My First RV Camping Trip with My Sister 

My First RV Camping Trip with My Sister 

“The beauty of any first time is that it leads to a thousand others...” That’s one of my favorite quotes. Experiencing something for the first time has a kind of innocence that can change your perspective and shape the world around you. 

In August 2016, I had my very first travel experience in the heart of nature. Although I was already well into adulthood and a proficient solo traveler, I’d never spent much time immersed in nature. A group of friends invited me to go hiking in the Canadian Rockies, and I accepted. I had zero expectations of the trip; as a self-described “city girl,” the idea of vacationing in the middle of nowhere without cell service or WiFi was a little terrifying. I had never hiked a day in my life. 

But the minute we entered Jasper National Park, I fell in love. The wide open spaces, beautiful views and sounds of nature overwhelmed and excited me, and I became enamored with this new rustic experience. For the first time in a long time, I felt free. All that fresh air and walking was just what I’d needed in my life. 

Back home, explaining my experience to friends and family was challenging. My words failed me; my pictures didn’t do justice to the serenity and awe I felt surrounded by the Canadian Rocky Mountains. I wanted to share my experience first-hand.

(Click-target data)
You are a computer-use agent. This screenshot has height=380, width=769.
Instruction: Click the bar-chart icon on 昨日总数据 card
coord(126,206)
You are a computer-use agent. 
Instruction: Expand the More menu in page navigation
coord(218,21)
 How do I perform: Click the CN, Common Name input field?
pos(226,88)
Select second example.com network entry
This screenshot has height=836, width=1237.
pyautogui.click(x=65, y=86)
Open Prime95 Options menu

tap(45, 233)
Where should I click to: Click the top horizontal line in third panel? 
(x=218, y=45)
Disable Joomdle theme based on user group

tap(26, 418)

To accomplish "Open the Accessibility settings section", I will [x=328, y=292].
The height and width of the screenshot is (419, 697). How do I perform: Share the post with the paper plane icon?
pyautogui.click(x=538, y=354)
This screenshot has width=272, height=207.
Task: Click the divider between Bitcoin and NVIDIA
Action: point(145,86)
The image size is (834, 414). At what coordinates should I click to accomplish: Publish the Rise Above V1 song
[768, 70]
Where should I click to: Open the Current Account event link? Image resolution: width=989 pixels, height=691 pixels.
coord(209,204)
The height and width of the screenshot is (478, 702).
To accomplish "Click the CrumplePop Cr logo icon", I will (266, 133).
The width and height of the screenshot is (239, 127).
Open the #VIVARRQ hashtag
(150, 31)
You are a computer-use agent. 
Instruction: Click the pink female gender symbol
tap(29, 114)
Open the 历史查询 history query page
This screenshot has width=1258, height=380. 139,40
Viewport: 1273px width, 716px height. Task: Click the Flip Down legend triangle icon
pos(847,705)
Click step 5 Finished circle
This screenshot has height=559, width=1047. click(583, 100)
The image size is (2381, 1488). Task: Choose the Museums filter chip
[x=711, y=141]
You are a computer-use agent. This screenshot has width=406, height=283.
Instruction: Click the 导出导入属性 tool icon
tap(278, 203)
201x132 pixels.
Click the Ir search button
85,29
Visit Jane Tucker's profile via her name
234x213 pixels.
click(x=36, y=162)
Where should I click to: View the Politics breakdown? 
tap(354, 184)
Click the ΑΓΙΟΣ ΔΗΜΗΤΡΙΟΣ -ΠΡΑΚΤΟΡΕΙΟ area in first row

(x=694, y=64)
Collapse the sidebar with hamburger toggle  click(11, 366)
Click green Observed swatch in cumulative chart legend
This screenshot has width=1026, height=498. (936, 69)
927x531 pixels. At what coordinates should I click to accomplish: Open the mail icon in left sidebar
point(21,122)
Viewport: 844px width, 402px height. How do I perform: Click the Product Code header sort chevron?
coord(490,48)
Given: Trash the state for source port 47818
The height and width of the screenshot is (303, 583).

GIVEN REQUEST 1: In the essay on a first RV camping trip, which national park did the narrator enter with the group of friends?
GIVEN REQUEST 2: Carry on the essay on a first RV camping trip, beginning after its final sentence.

FINAL ANSWER 1: Jasper National Park.

FINAL ANSWER 2:
So I talked to my sister, Brittany, about the trip. Growing up, we shared many firsts: our first concert without chaperones, our first heartbreaks. We shared such a close bond that I was eager for her to experience nature in the same way I had, both for someone to share it with and just to spark her own joy. 

Camping was something we’d never done growing up, so we both had the same level of experience–none. We decided together, we’d have the courage to try RV camping. 

We had no clue what to expect.

After a long work week, we hit the road out of Chicago. Like true camping amateurs, we packed everything we could think of: food, utensils, toilet paper, seasoning, trash bags, speakers–everything but our own beds. The drive from Chicago to northern Michigan was peaceful and nostalgic. As kids, we’d spent summers in Michigan visiting family, even living there for a few years, before we relocated to the South. As we drove, we reminisced about our childhood memories, pointed out familiar places we passed, sang songs and reveled in the sense of freedom we felt getting out of the city. 

We made our way to our campground near Fife Lake. The RV, a 2018 Jayco Jay Flight, had been delivered and set-up at the campsite for us. It was bigger than I imagined. When we went inside, we were delighted at the comfortable and roomy interior. We ooh-ed and ahh-ed at the master bed, bunks, refrigerator, shower, and what felt like an endless amount of cabinet storage. And although we’d overpacked, everything we brought along fit inside with space to spare. 

We made ourselves at home right away. Together, we prepped for dinner and cooked over an open fire, watched the night creep in and the Milky Way come to life against the pitch black sky. Under so many glittering stars, we felt like we were right where we should be.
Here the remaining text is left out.